A real-time PCR for rapid identification of Salmonella enterica Gaminara serovar

Salmonella is one of the leading causes of foodborne illnesses in the USA. When a Salmonella outbreak occurs, rapid identification of the causative serovar is important for tracing the source of contamination and for preventing the further spread of the illness. Each serovar is characterized by the presence of a group-specific somatic O-antigen(s) and an assortment of flagellar phase-1 and phase-2 antigens. As the traditional serotyping protocol is time consuming, labor intensive, and expensive, faster and less expensive molecular diagnostic methods are needed.

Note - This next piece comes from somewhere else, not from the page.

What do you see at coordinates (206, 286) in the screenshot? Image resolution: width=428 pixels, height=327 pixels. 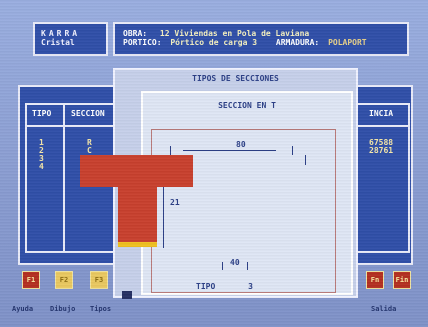 I see `section-type-label: TIPO` at bounding box center [206, 286].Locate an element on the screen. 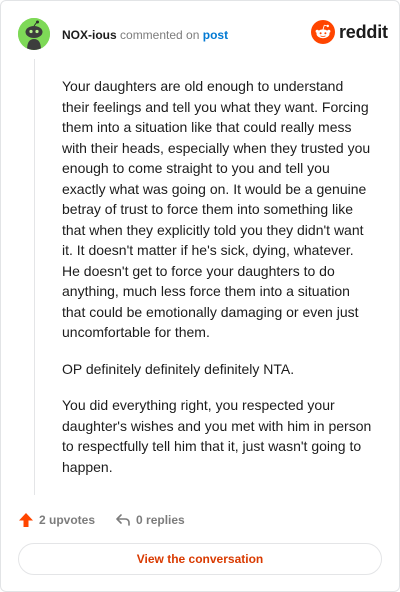  comment-actions: 2 upvotes 0 replies is located at coordinates (102, 520).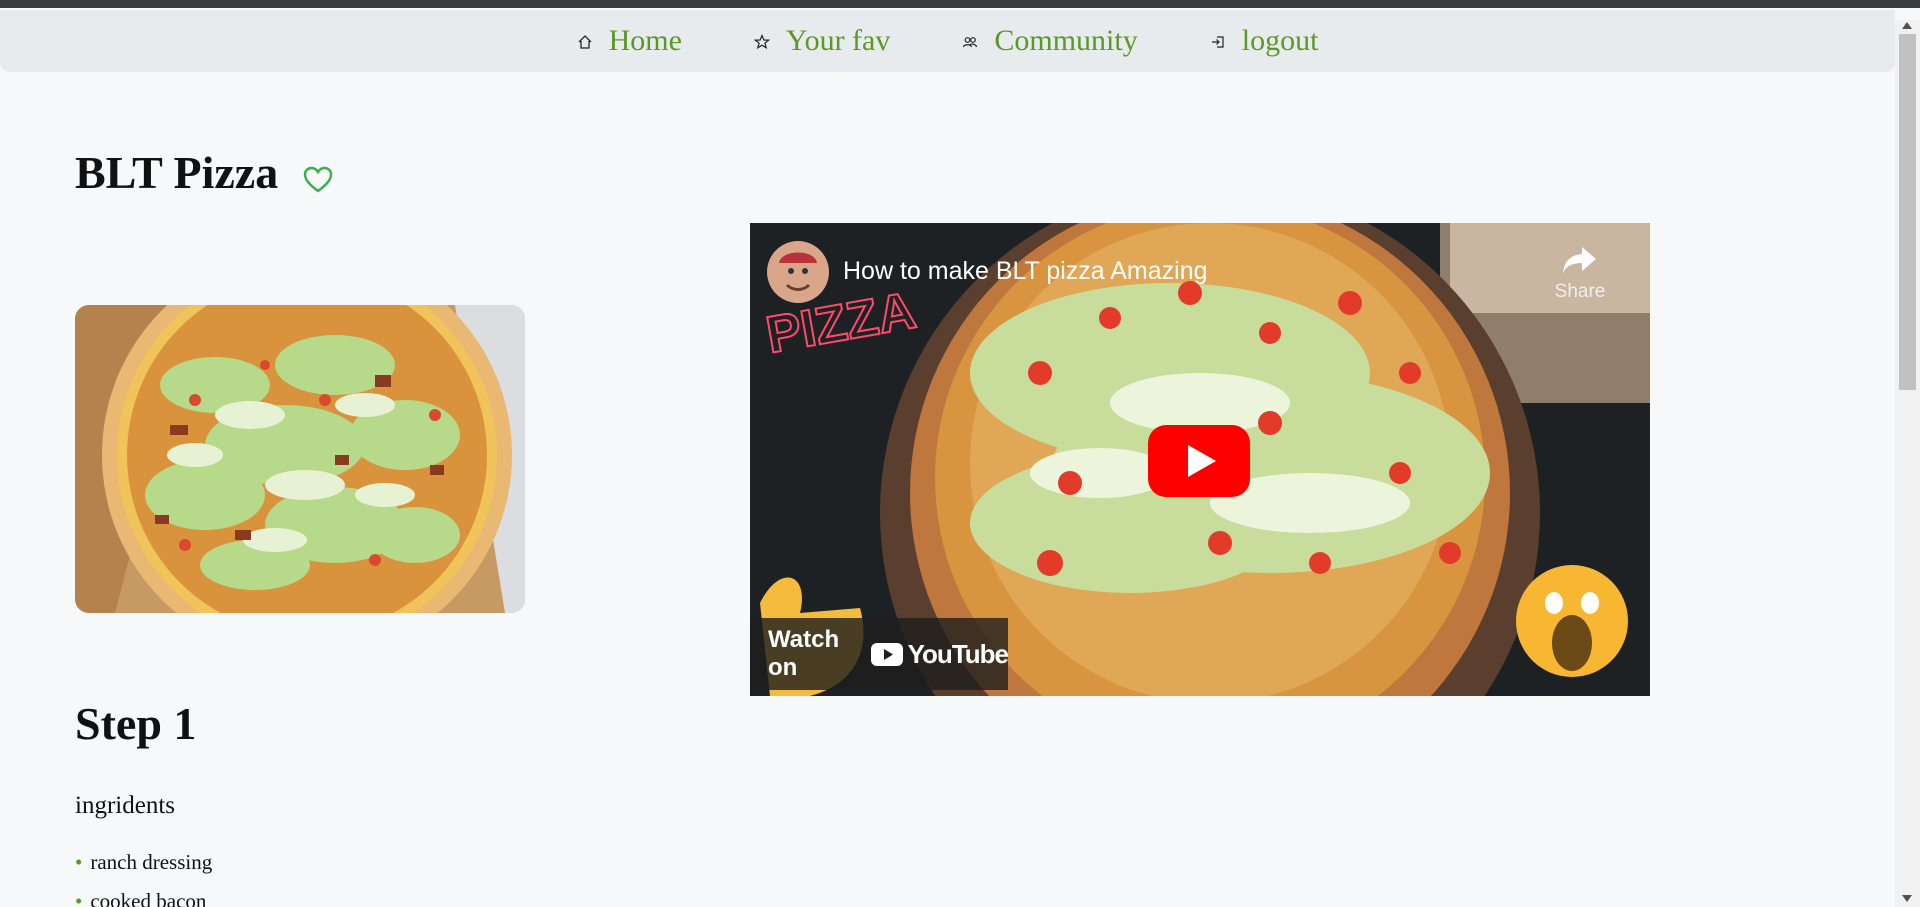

This report outlines the development of a rapid multiplex real-time PCR procedure that facilitates the identification of Salmonella serogroup I and the serovars of the group. Using Salmonella Gaminara serovar (O16:d:1,7) as an example, first the gene(s) responsible for expression of the somatic O antigen, O16, and the nucleotide sequence of the variable-region of genes encoding the flagellar phase-1 (d) and phase-2 (1,7) antigens were identified. Then, a multiplex real-time PCR was designed that incorporated primers and probes specific for the three target genes and confirmed the specificity. The assay had 100% inclusivity for all three gene targets, detecting 2 genomic DNA copies of O16 and 1,7 gene targets and 10 copies of d gene target. Importance: Rapid molecular methods to identify Salmonella serovars should increase the precision of routine surveillance of clinically important serovars and promote public health. •The real-time PCR assay detects the presence of Salmonella Gaminara in samples.•The lower limit of detection of ‘O16’ antigen by the PCR is 2 copies of the genome.•The lower limit of detection of phase-1 antigen ‘d’ is 10 copies of the genome.•The lower limit of detection of phase-2 antigen ‘1,7’ is 2 copies of the genome.•The real-time PCR assay is specific to Salmonella enterica Gaminara serovar.